How to Vote When You Don’t Like Either of Them: A Simple Card Game That Completely Explains Presidential Elections
Voting is a game of strategy — and opting out doesn’t mean you’re not playing.
It’s the worst to be heading into an election and feeling like both candidates can just go suck it. What do you do then? Throw away your sacred vote on someone you don’t like? Stay home and opt out so you don’t have to hitch your wagon to either of these two jokers? No good choices here, right?
If that’s how you’re thinking, indulge me for a moment. Let’s reframe this voting thing into what it really is: a game.
There’s a card game I like to play called Skip-Bo. Winning Skip-Bo should be easy, but the game is designed to make you take your eye off the ball. Every time I play, I feel like I’m getting a master class in human psychology.
Skip-Bo is like UNO but with multiple card piles. There are five shared piles in the middle of the table, and each individual player has up to five piles of their own. To win, you have to deplete just ONE specific pile.
Only one pile really matters. The rest are just theater and tools to maneuver.
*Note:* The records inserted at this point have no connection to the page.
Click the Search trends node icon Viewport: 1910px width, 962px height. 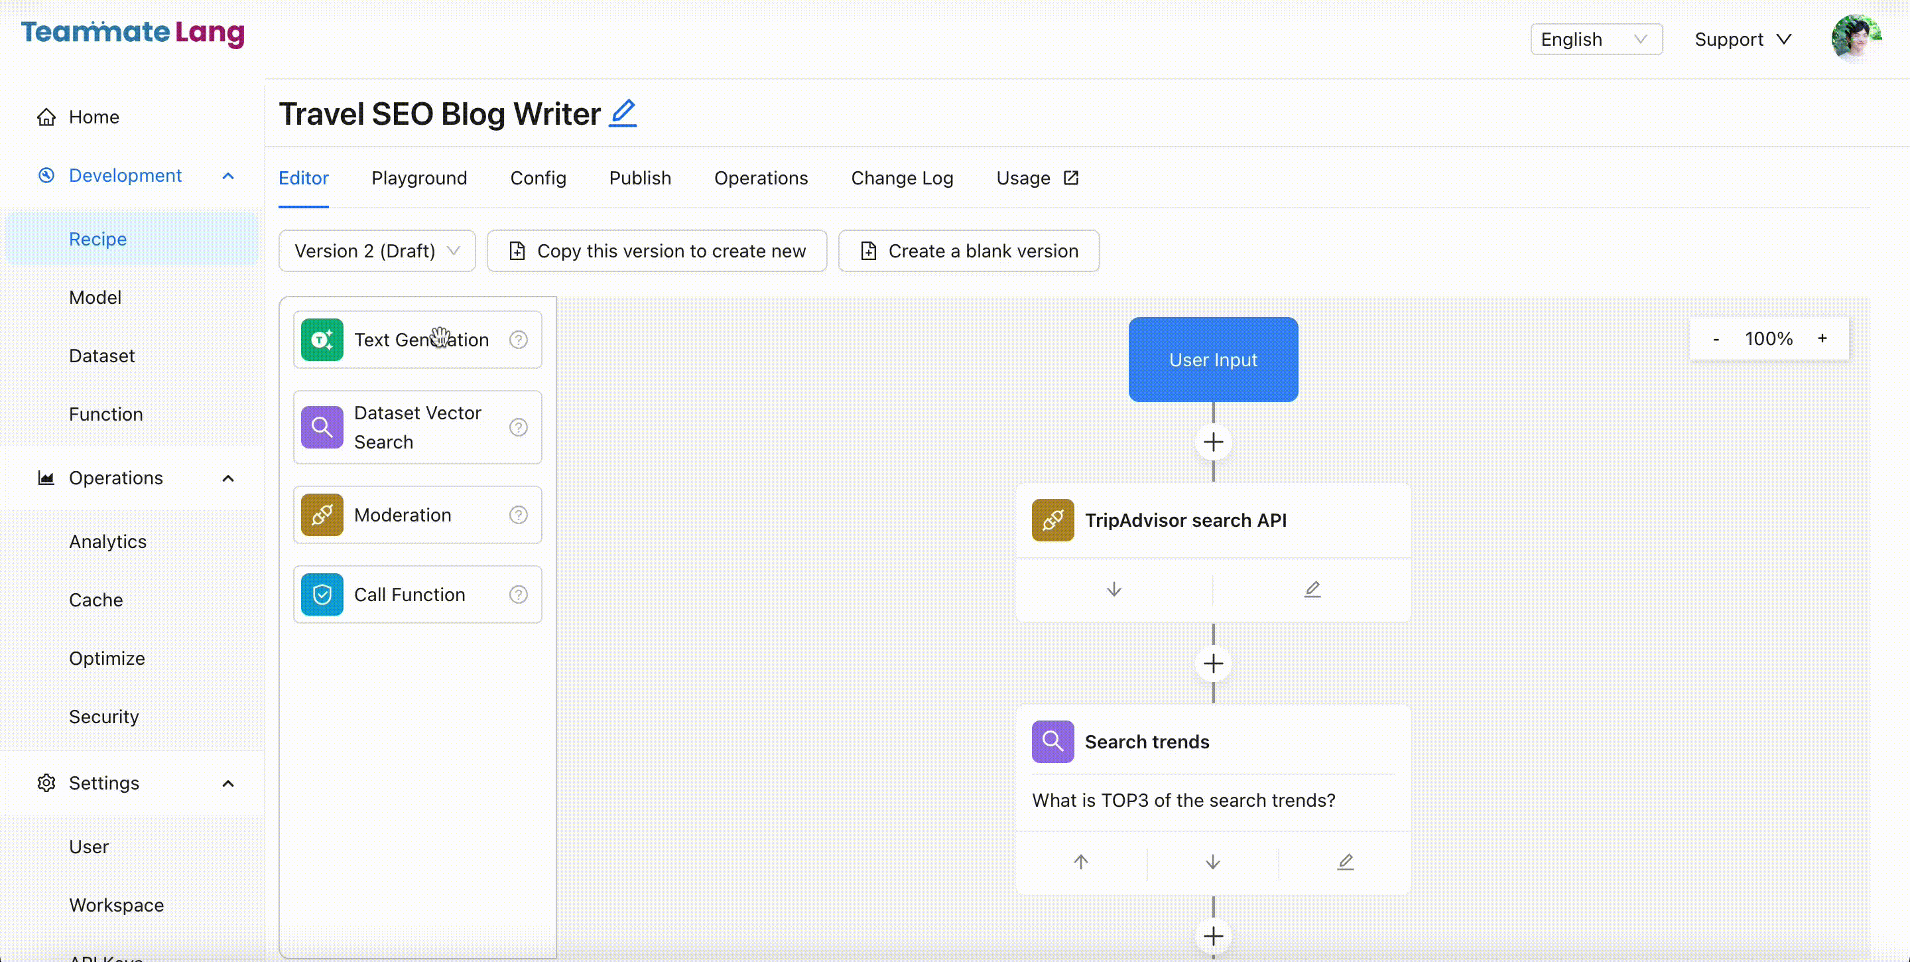pos(1052,739)
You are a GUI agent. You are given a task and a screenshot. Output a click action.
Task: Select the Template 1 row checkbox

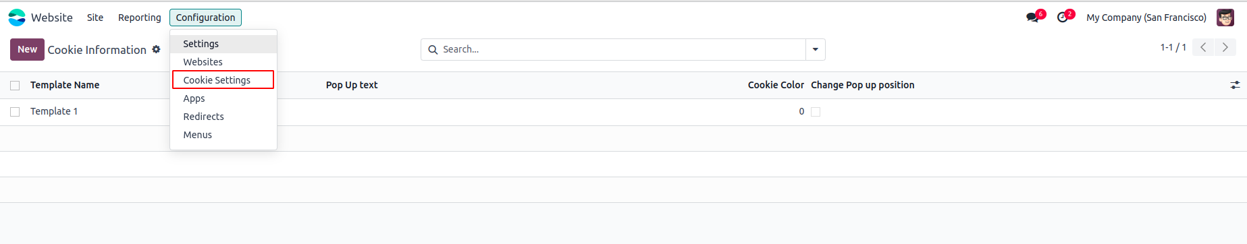coord(15,112)

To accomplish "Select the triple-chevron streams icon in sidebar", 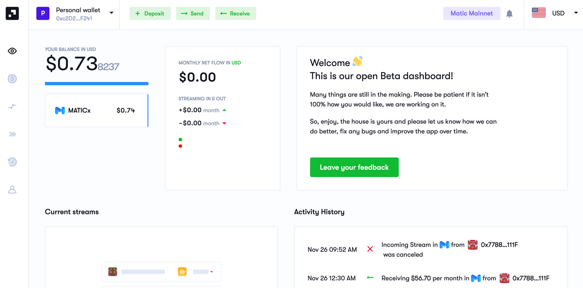I will point(12,134).
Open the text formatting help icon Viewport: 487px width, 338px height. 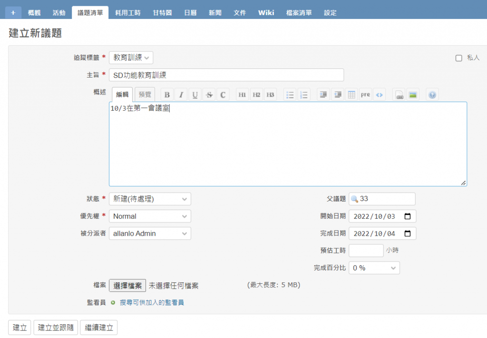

Sometimes you might end up whomping down 20 cards in a row, which can feel really gratifying, only to realize that you haven’t touched the one pile that matters.
You can feel like you’re making progress when you’re not. You can feel like you’re doing something useful and important, but actually, you’ve just fallen victim to distraction.
So how does this correlate to the election?
Voting for President of the United States is not a test of your virtue, it’s not a protest, and it’s not a way to disassociate yourself from all the people who are out there trying to tell you which way to vote. It’s a utilitarian exercise designed to put one of two old white men in the White House. That’s the pile that matters.
One of these goobers is going to be in charge for four years. If you can’t vote FOR someone, then use your power to vote AGAINST someone else. You already know you’re going to be ticked off for four years, but which candidate is going to do less damage?
Remember, this is a game.
Voting for anyone other than two main candidates, or not voting at all, means that you’re cosigning the winner. By taking the supposed moral high ground, you’re ceding your vote to the rest of the voting population in your state. (Yes, those idiots.) In not going along with the crowd, you’ve empowered the crowd.
Your third-party candidate isn’t going to win and you know it. (The time to create a pathway for more than two candidates is between elections, not at the voting booth.)
By not voting, you may intend to stick your head in the sand, but what you’re really doing is giving someone else a head start on building a sand castle on your head.
What’s that saying I’ve heard so much this past year? Not saying anything is still communicating. Or, as my therapist used to say, doing nothing is still a choice. By not consciously getting in the game, you’re playing into someone else’s strategy. Why would you give away that power?
Skip-Bo has all the answers
So don’t get distracted with the theater of all this. Don’t get so bound up in moving your cards around that you take your eye off the prize. Someone is going to win and someone is going to lose. You have a card to play. Don’t throw it away. Make it count.